◆ **Objective**: Reproduce the stretch from the line containing "Task: Click the" through the line containing "I will pos(132,376).", swapping "Select" for "Choose" and leaving everything else unchanged.

Data items:
------------------------------------------------------------------------

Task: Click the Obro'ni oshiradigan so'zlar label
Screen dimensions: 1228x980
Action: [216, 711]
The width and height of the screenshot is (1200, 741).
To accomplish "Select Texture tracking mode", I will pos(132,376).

------------------------------------------------------------------------

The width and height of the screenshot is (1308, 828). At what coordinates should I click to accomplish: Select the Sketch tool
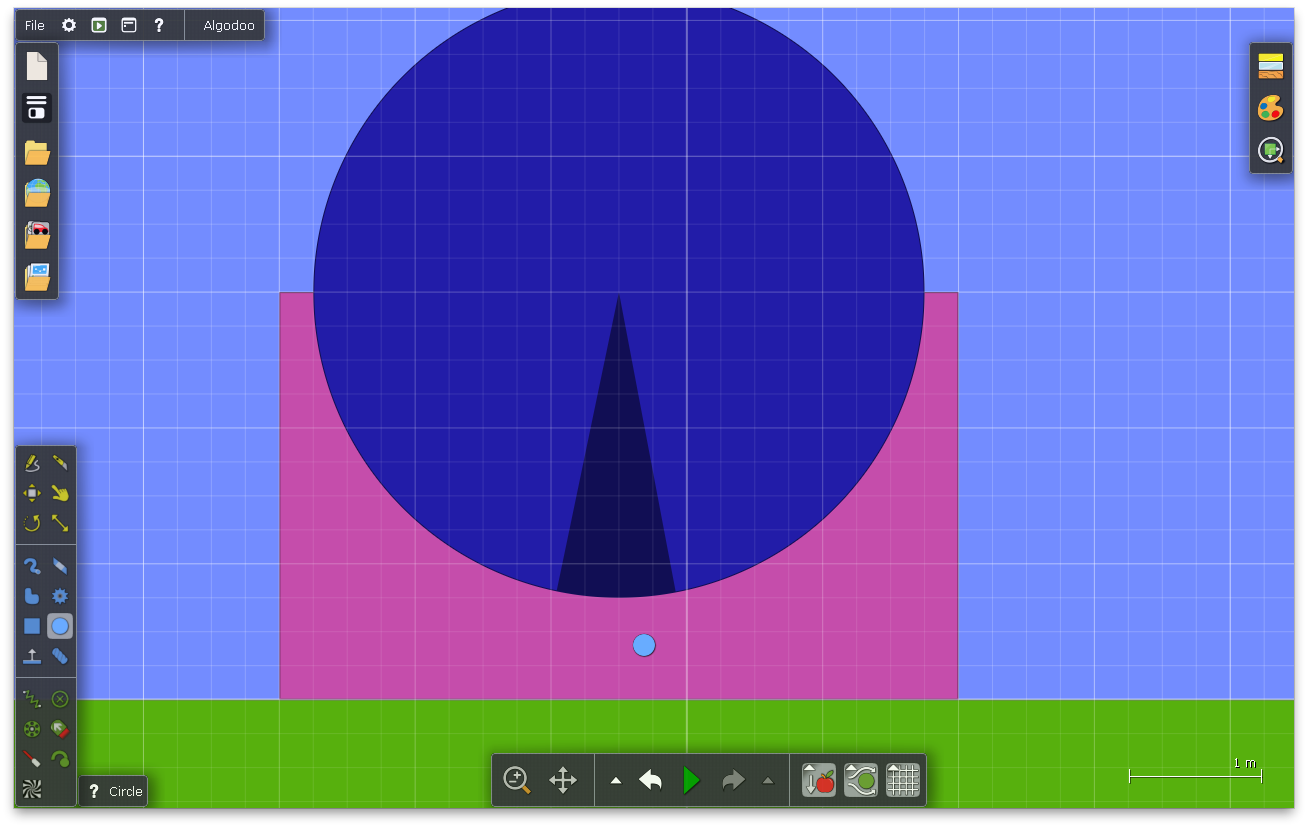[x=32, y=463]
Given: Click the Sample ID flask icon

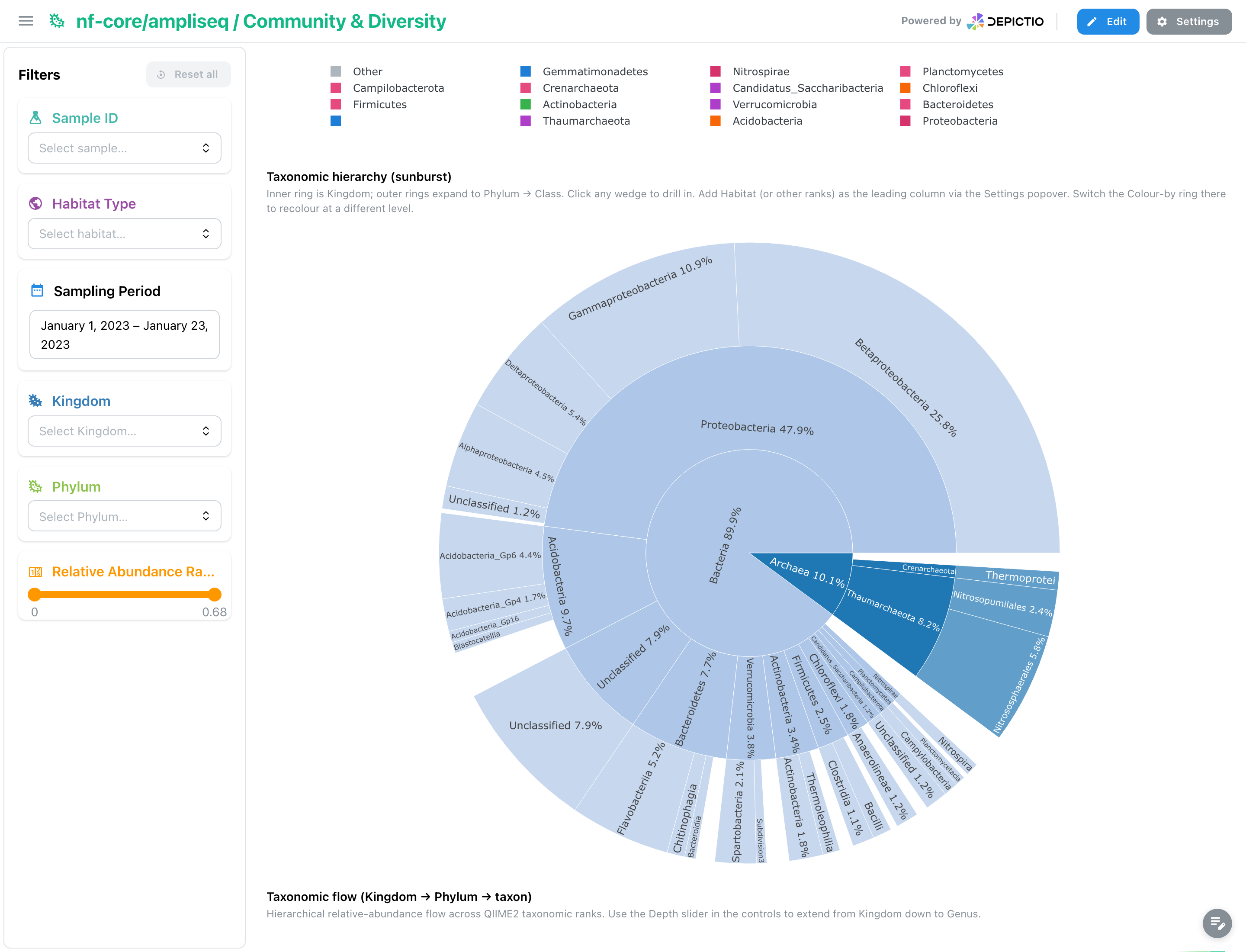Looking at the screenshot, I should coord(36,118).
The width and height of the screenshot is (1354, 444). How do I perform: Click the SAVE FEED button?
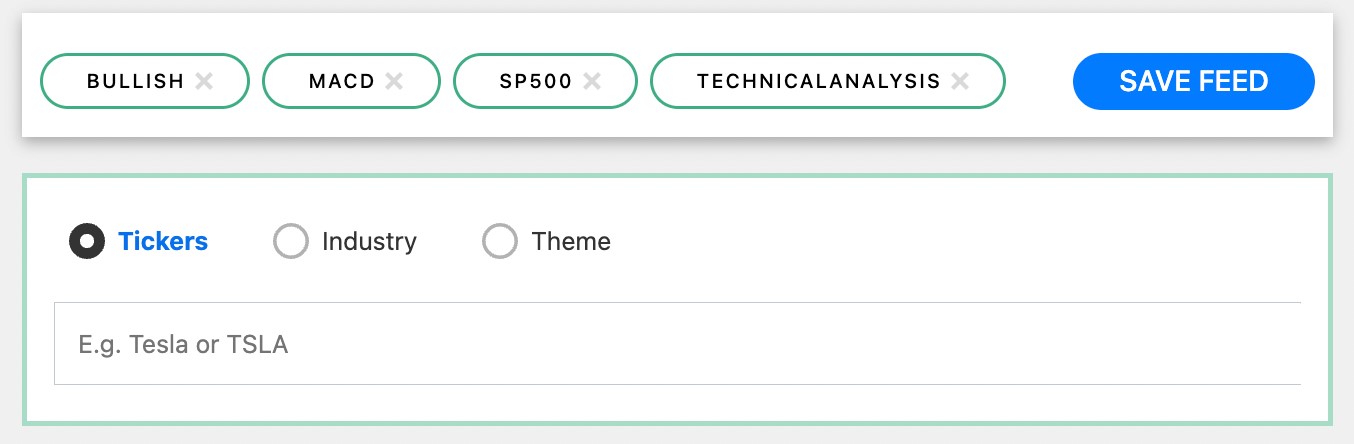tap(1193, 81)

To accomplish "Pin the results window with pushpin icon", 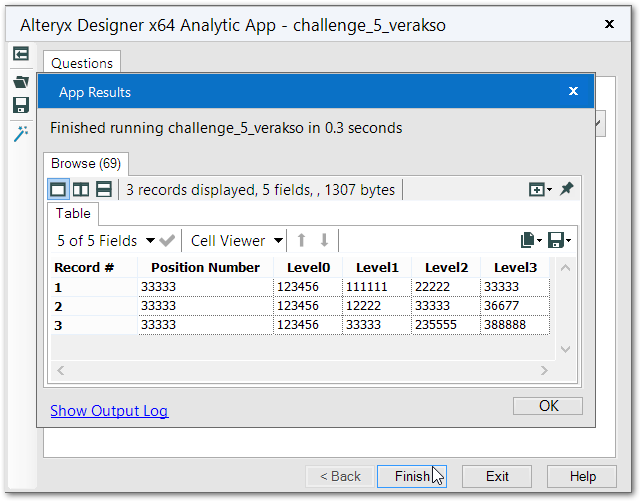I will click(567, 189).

------------------------------------------------------------------------

◆ **Reply to the task**:
Task: Click the Obro'ni oshiradigan so'zlar label
Screen dimensions: 1228x980
Action: [216, 711]
The width and height of the screenshot is (1200, 741).
To accomplish "Choose Texture tracking mode", I will pos(132,376).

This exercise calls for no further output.